Selects an appropriate binning method based on data distribution and returns bins with matching colors. Three methods are available: head-tail breaks for highly skewed data, hybrid (quantile + tail) for moderately skewed data, and pure quantile for roughly symmetric data.
Usage
auto_bin(
x,
palette = "default",
bin = 6,
decimals = 2,
round_to = 50,
reverse = FALSE,
labels = NULL,
outlier_threshold = NULL,
outlier_color = "#636363",
outlier_label = NULL
)Arguments
- x
Numeric vector to bin.
- palette
Character. Either a preset name or a custom character vector of hex colors. Use
list_palettes()to see available presets.- bin
Integer. Number of bins. Default is 6.
- decimals
Integer. Number of decimal places in labels. Default is 2.
- round_to
Numeric. Round break points to this increment. Default is 50. Set to NULL for raw values (useful for decimal data like rates).
- reverse
Logical. Reverse the color order? Default is FALSE.
- labels
Character vector. Optional custom bin labels. When provided, skips automatic binning and uses these labels with breaks parsed from label strings. Supports formats: "0–50", "50-100", ">1000". Example: c("0–50", "50–100", "100–250", "250–450", "450–700", "700–1000", ">1000")
- outlier_threshold
Numeric. Optional threshold to create a separate outlier bin for values above this threshold. Useful for metrics like TPR where values >1 are unusual. Default is NULL (no outlier handling).
- outlier_color
Character. Hex color for the outlier bin. Only used when outlier_threshold is specified. Default is "#636363" (dark grey).
- outlier_label
Character. Optional custom label for the outlier bin. when NULL (default), uses the auto-generated format.
Value
A list with:
- bins
Ordered factor of bin labels for each value in
x- colors
Named character vector mapping labels to colors
- counts
Data frame with bin labels and counts (n)
- method
Character. The binning method used: "headtail", "hybrid", "quantile", or "custom"
- diagnostics
List with prop_zero, skew_ratio, and tail_share
Details
Method selection logic:
headtail: prop_zero > 0.1, skew_ratio > 4, or tail_share > 0.4
hybrid: skew_ratio > 2
quantile: otherwise
custom: when labels parameter is provided
Use list_palettes() to see all available palette names.
Examples
# Simulated malaria incidence data
set.seed(42)
incidence <- c(rep(0, 20), rgamma(80, shape = 2, rate = 0.01))

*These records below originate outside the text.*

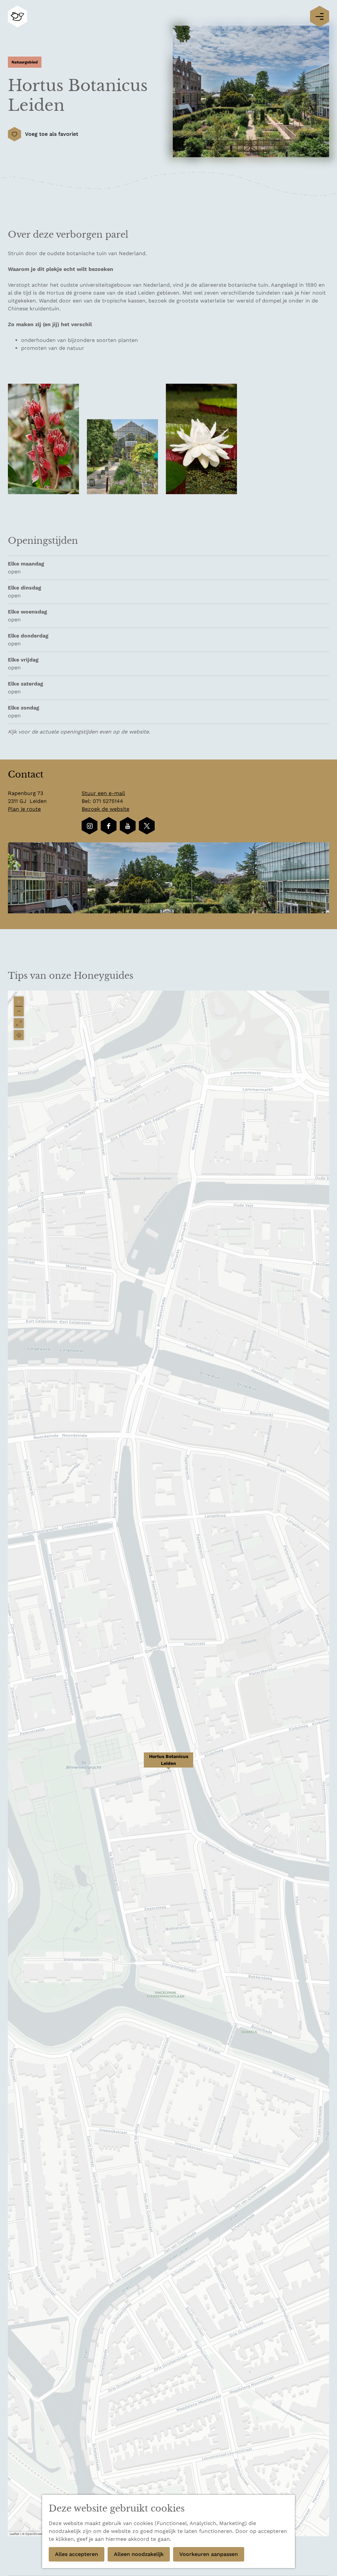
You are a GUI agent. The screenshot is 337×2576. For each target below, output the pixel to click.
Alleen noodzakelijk (139, 2554)
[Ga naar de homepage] (17, 17)
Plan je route (24, 809)
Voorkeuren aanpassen (208, 2554)
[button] (168, 1764)
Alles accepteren (76, 2554)
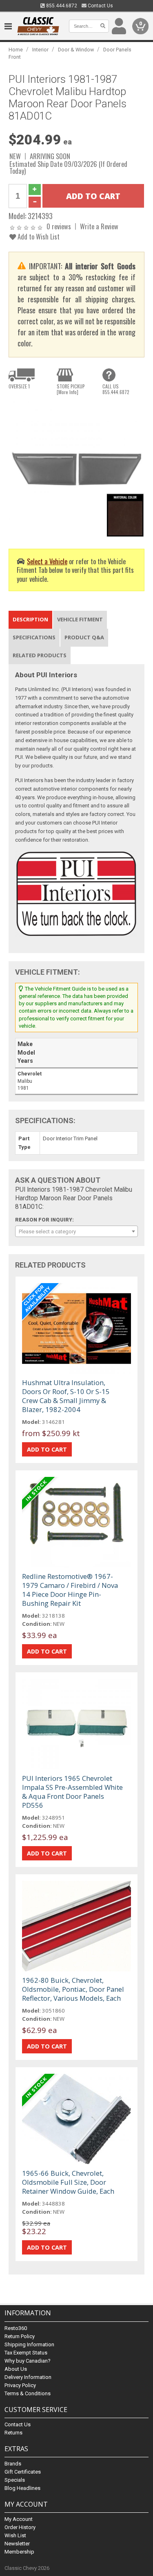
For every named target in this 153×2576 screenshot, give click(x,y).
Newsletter (17, 2544)
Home (16, 50)
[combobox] (76, 1231)
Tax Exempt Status (25, 2353)
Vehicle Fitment (80, 619)
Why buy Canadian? (27, 2361)
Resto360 (15, 2328)
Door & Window (76, 50)
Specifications (34, 637)
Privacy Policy (20, 2385)
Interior (40, 50)
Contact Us (99, 6)
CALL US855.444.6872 (115, 389)
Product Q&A (84, 637)
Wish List (15, 2535)
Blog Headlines (22, 2488)
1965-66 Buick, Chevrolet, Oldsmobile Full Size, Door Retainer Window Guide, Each (68, 2182)
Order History (19, 2527)
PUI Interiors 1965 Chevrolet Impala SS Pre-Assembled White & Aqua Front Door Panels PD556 (72, 1791)
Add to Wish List (38, 236)
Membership (19, 2552)
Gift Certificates (22, 2472)
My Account (18, 2519)
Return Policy (19, 2336)
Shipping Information (29, 2344)
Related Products (40, 655)
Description (30, 619)
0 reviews (59, 226)
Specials (14, 2480)
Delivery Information (27, 2377)
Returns (13, 2433)
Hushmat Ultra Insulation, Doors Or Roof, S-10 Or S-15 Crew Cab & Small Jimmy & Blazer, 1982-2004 (66, 1396)
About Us (15, 2369)
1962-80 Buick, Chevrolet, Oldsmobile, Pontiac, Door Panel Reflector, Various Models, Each (73, 1989)
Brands (12, 2464)
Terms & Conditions (27, 2393)
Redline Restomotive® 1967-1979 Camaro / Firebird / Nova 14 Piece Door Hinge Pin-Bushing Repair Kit (70, 1590)
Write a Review (99, 226)
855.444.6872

result <- auto_bin(incidence)
table(result$bins)
#>
#> 0–50 50–100 100–200 200–250 250–350 >350
#> 35 14 14 14 15 8
result$method
#> [1] "headtail"
result$colors
#> 0–50 50–100 100–200 200–250 250–350 >350
#> "#DEEBF7" "#B6D4E9" "#75B3D8" "#FB8969" "#E94534" "#A50F15"
# Use named palette
auto_bin(incidence, palette = "byor")$colors
#> 0–50 50–100 100–200 200–250 250–350 >350
#> "#084594" "#3E89C2" "#B3D2EA" "#FDC96A" "#ED4728" "#800026"
# Use custom palette
auto_bin(incidence, palette = c("#ffffcc", "#a1dab4", "#41b6c4", "#225ea8"))
#> $bins
#> [1] 0–50 0–50 0–50 0–50 0–50 0–50 0–50 0–50 0–50
#> [10] 0–50 0–50 0–50 0–50 0–50 0–50 0–50 0–50 0–50
#> [19] 0–50 0–50 250–350 50–100 100–200 0–50 100–200 50–100 >350
#> [28] 100–200 0–50 0–50 250–350 250–350 250–350 200–250 250–350 0–50
#> [37] 50–100 >350 >350 200–250 200–250 50–100 0–50 0–50 200–250
#> [46] 250–350 250–350 50–100 50–100 50–100 200–250 50–100 100–200 50–100
#> [55] 100–200 0–50 200–250 0–50 200–250 100–200 200–250 50–100 >350
#> [64] 200–250 100–200 200–250 250–350 100–200 250–350 50–100 200–250 >350
#> [73] 50–100 100–200 >350 100–200 0–50 0–50 250–350 250–350 >350
#> [82] 0–50 250–350 200–250 0–50 200–250 100–200 0–50 100–200 0–50
#> [91] 100–200 0–50 250–350 >350 50–100 250–350 250–350 50–100 200–250
#> [100] 100–200
#> Levels: 0–50 < 50–100 < 100–200 < 200–250 < 250–350 < >350
#>
#> $colors
#> 0–50 50–100 100–200 200–250 250–350 >350
#> "#FFFFCC" "#C6E8BD" "#8DD2B7" "#54BDC0" "#3492B8" "#225EA8"
#>
#> $counts
#> bin n
#> 1 0–50 35
#> 2 50–100 14
#> 3 100–200 14
#> 4 200–250 14
#> 5 250–350 15
#> 6 >350 8
#>
#> $method
#> [1] "headtail"
#>
#> $diagnostics
#> $diagnostics$prop_zero
#> [1] 0.2
#>
#> $diagnostics$skew_ratio
#> [1] 2.111871
#>
#> $diagnostics$tail_share
#> [1] 0.2264725
#>
#>
# Reverse colors (high = light, low = dark)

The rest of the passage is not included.